*** Opening of EXTRACT PROVIDED ***

Animal Bites and Rabies
In Benton County, people really love animals – the ones we have in our homes, and the ones we encounter in nature. Even if animals seem safe, they can get scared or defensive, and bites can happen. This goes for both wild animals and pets. So, it’s important to be cautious and show animals respect. Sometimes even pets can act unexpectedly, especially if they are ill. Rabies is an infectious viral disease that affects the nervous system, which can make animals act in strange ways. Rabies is transmitted by a bite or saliva from a rabid animal, so it is important to know what to do in the event that any animal bites you.
Any penetration of the skin by teeth counts as a bite, and all bites carry a risk of rabies.
If any animal bites you, it is important to notify a healthcare provider. This is true even for household pets, but is essential if you receive a bite from a wild animal, such as a bat.
Prompt cleaning of the wound is best.
Please consult with your healthcare provider for any special wound-care instructions. Watch the area of the bite for signs of infection. Continue to work with your healthcare provider if swelling, redness, discharge, or increased pain occurs.
Determine the date of your last tetanus and diphtheria shot.
If it has been more than 5 years since your last dose, a booster shot is recommended. If you have never completed a full 3-dose series, your healthcare provider may want to do more medical follow-up.

*** Close of EXTRACT PROVIDED ***
*** Opening of EXCERPTED DATA ***

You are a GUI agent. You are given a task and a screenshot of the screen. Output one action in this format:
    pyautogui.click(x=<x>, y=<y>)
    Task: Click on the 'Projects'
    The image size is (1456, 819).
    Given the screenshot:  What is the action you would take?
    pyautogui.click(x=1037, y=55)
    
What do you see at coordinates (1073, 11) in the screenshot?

*** Close of EXCERPTED DATA ***
*** Opening of EXCERPTED DATA ***

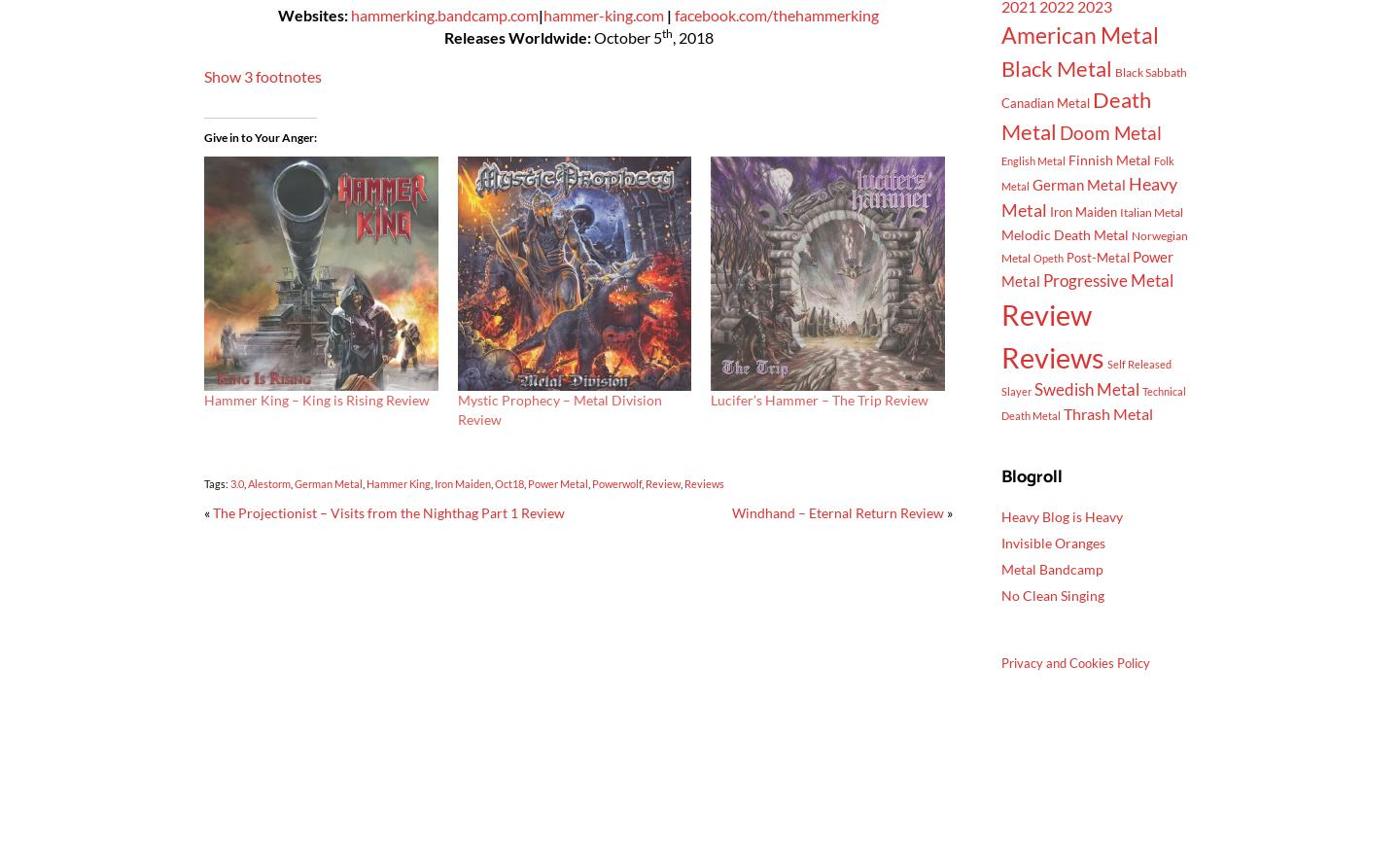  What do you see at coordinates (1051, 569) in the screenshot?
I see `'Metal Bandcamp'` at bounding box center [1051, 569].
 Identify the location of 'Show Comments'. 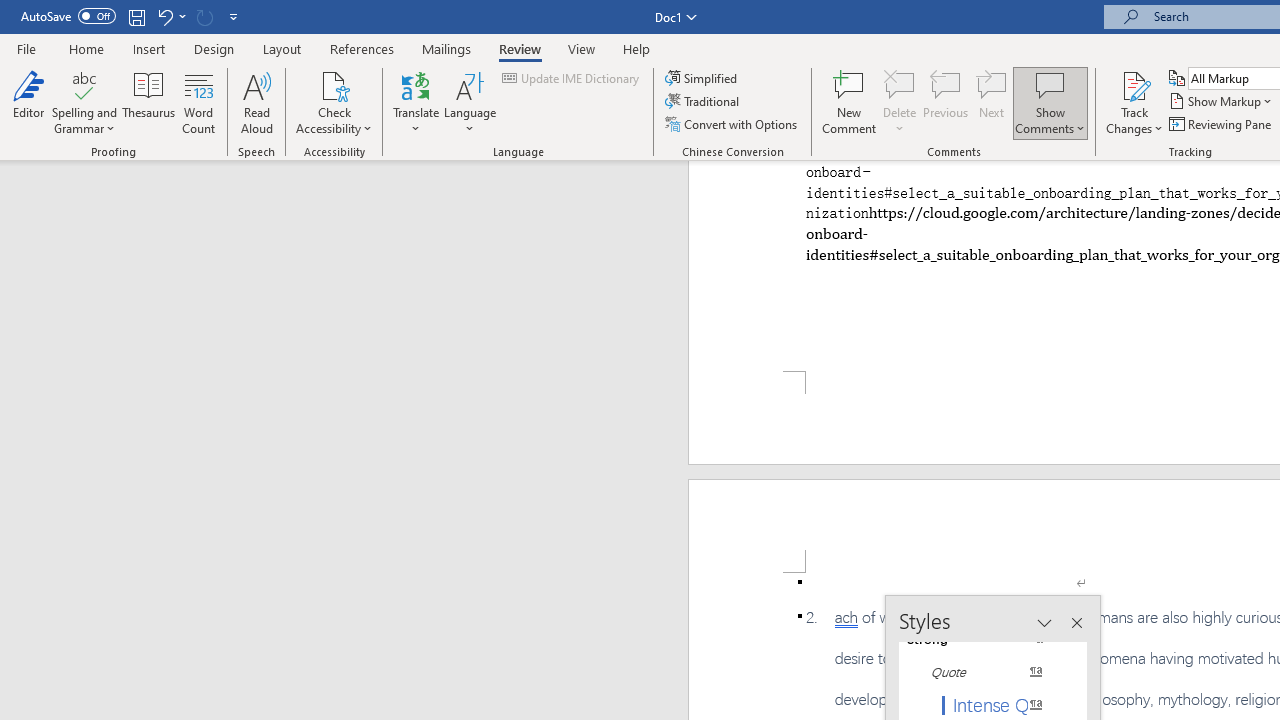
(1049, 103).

*** Close of EXCERPTED DATA ***
*** Opening of EXCERPTED DATA ***

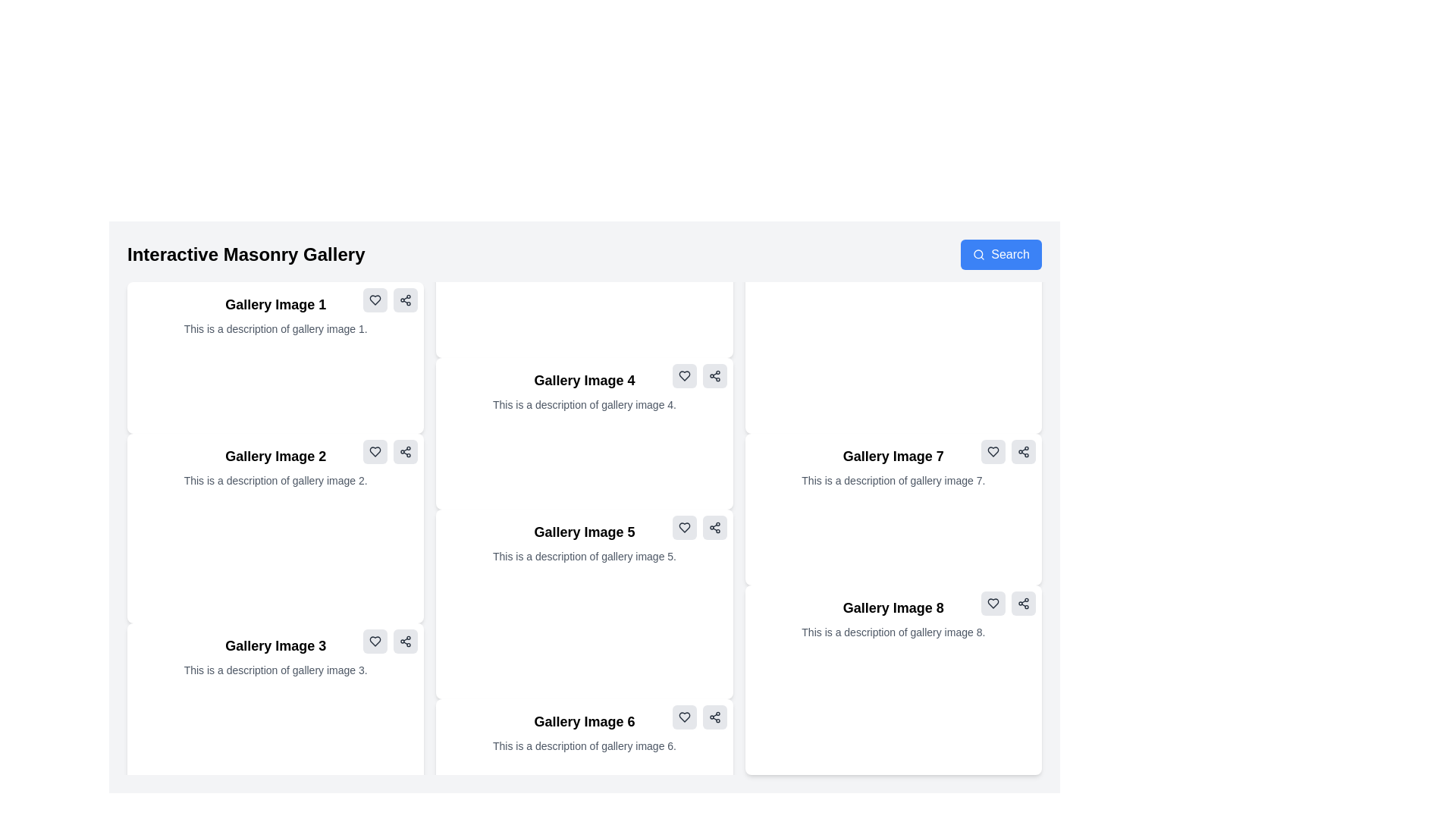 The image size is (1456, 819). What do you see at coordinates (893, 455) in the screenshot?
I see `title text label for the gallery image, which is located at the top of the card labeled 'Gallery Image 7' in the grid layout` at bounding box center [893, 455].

*** Close of EXCERPTED DATA ***

→ ACTIVITIES:
1. From the animal bites and rabies text, pull out the passage from "Prompt cleaning of" to "increased pain occurs." word for word.
2. Extend the piece on animal bites and rabies beyond its final sentence.

→ RESULTS IN ORDER:
1.
Prompt cleaning of the wound is best.
Please consult with your healthcare provider for any special wound-care instructions. Watch the area of the bite for signs of infection. Continue to work with your healthcare provider if swelling, redness, discharge, or increased pain occurs.

2.
Oregon law requires Health Care Providers to report all bites to Benton County Health Department. They will fill out an Animal Bite Report form with all the information possible, and then forward it to us within a 24-hour period. Environmental Health and Communicable Diseases staff will evaluate the rabies vaccination status/ history of any pets. They will also provide counsel on the need for follow-up care in the case of any wild or feral animals.
If you get treatment quickly after exposure to rabies, you should be fine. If you do not get treatment, rabies is fatal.
Protect Yourself (And Others)
The most important thing you can do to protect against rabies is to keep your own pets up to date on their rabies vaccinations. Vaccinating pets not only protects them but it provides a “buffer zone” between humans and rabid wild animals.
Other ways to protect your loved ones:
- Watch wildlife from a distance. Don’t approach or attempt to handle wild animals.
- Do not feed wild animals.
- Keep garbage in secure containers and away from wildlife.
- Feed pets indoors.
- Seal openings in attics, basements, porches, sheds, barns and screen chimneys that might provide access to bats and other wildlife.
A Special Note About Bats
Bats are fascinating creatures who play an important role in Benton County’s ecosystem. They make themselves especially helpful to humans by eating a lot of insects we consider pests. Although most bats do not have rabies, infected bats can give the disease to humans/other animals by biting or scratching, or through saliva contact with eyes, nose, mouth or an open wound.
People cannot get rabies just from seeing a bat in an attic, in a cave, or at a distance. In addition, people cannot get rabies from having contact with bat guano (feces), blood, or urine, or from touching a bat on its fur (even though no one should be handling bats!).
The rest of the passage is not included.